Stored entries
+===+

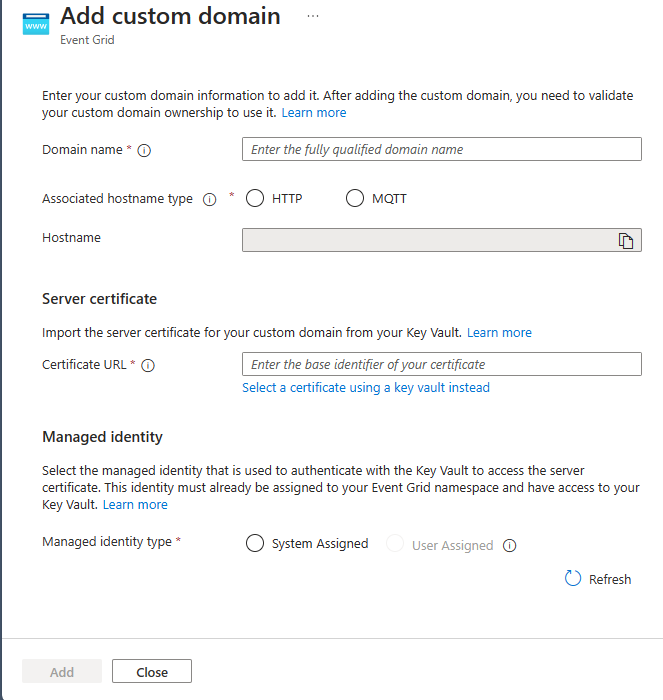663x700 pixels.
Task: Open Learn more about managed identity
Action: (x=135, y=505)
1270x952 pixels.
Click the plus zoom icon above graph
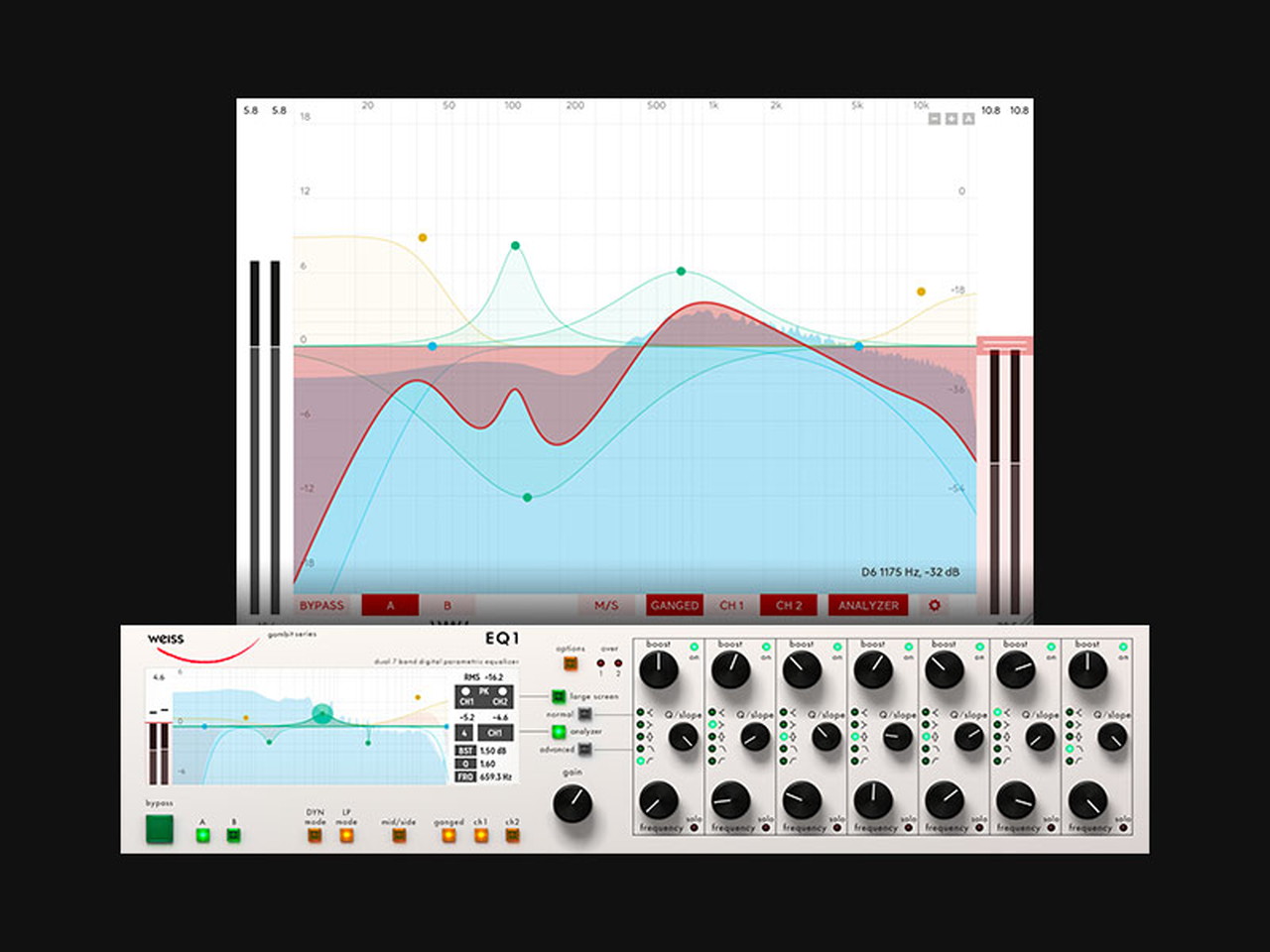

+===+

** Try it **
Retype only the lines above from the one with "1270x952 pixels." through the last, both ends included, keeping every picture out of the copy.

** Response below **
1270x952 pixels.
Click the plus zoom icon above graph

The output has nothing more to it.